Stella Heath and Jordan Bellow will star as the two mixed-up kids whose passion is blighted by family feuding. Call 212-695-1596 for tix info. And "feel free to bring a pillow" they say.

• "I QUITE enjoy being cranky and cantankerous!" That's the divine Maureen O'Hara interviewed for Vanity Fair's Proust Questionnaire.

Maybe she does, but in her recent interview with Turner Classic Movies maestro Robert Osborne, O'Hara was feisty, but hardly cantankerous. And she is still a beauty.

We mentioned Maureen recently, and said she lived in Ireland, where she was born. But in fact, she now resides in Idaho, surrounded by family.

It has been Maureen O' Hara month on TCM and I caught two of the lady's most enjoyable adventures the other night -- Sinbad the Sailor with Douglas Fairbanks Jr. (camping it up like mad!) and "At Sword's Point with Cornel Wilde, which was a kind of sequel to The Three Musketeers. Maureen dresses up in men's clothes in this one, and there is some hilarity when the other characters are not supposed to recognize that "he" is really very much a "she." Miss O' Hara had certain attributes that could not be disguised.

Maureen did quite a few of these Technicolor swashbucklers. She enjoyed them; did her own stunts and fencing. But she was so convincing as a pirate or a musketeer or a flame-haired rough and tumble lady in distress, that Hollywood didn't take her as seriously as it should have. She was an excellent actress, who, even in black and white, seemed on fire with emotion.
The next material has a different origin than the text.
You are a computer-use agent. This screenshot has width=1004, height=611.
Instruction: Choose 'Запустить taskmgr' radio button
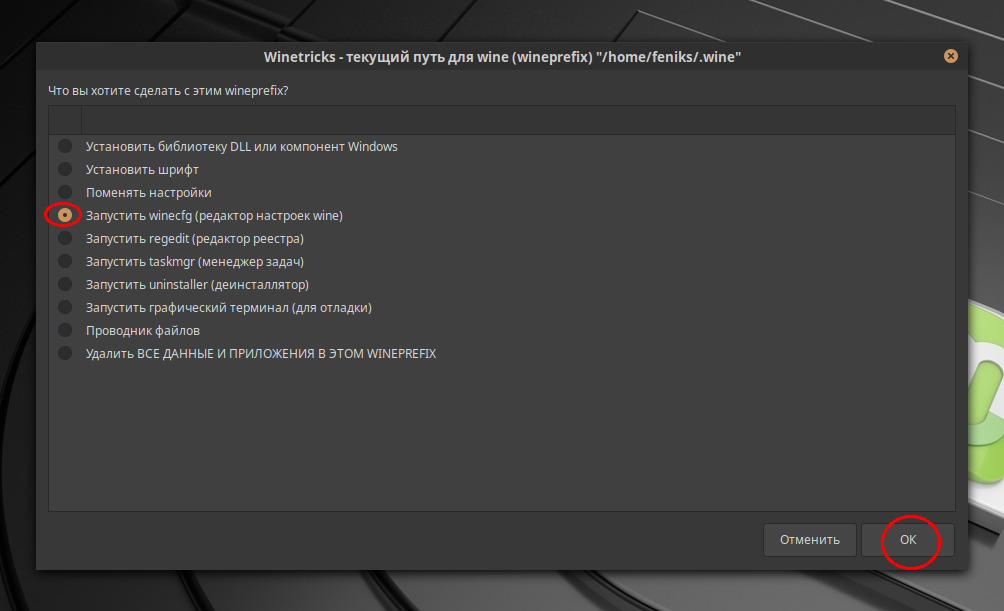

Oh, and in that vein, when VF asked Maureen her most marked characteristic, she answered -- "The hell and fire in me -- they came as a set!" Long may she sizzle.

• P.S. on Turner Classic Movies. How good that they have included Marilyn Monroe's Bus Stop as one of their "Essential" films. This 1956 entry has not aged well, and today's audiences are turned off by the aggressive macho antics of Don Murray. But it endures because of Monroe's exquisite performance as the tattered "chanteuse" Cherie, who dreams absurdly of Hollywood fame. (Monroe's deliberately bad rendition of "That Old Black Magic" alone should have nabbed her an Oscar nomination.) MM went for broke here, looking messy and pale, and Josh Logan's amazing close-ups of her are classic. Few moments onscreen are as tender as when -- after Cherie has confessed her "wicked life" to her cowboy (who believes she is Virginal!) he says, "I love you the way you are, I don't care how you got that way!"

Back then, promiscuous women onscreen were usually expected to suffer. If Bus Stop seems regressive today, that one aspect of it bucked the morality of the time.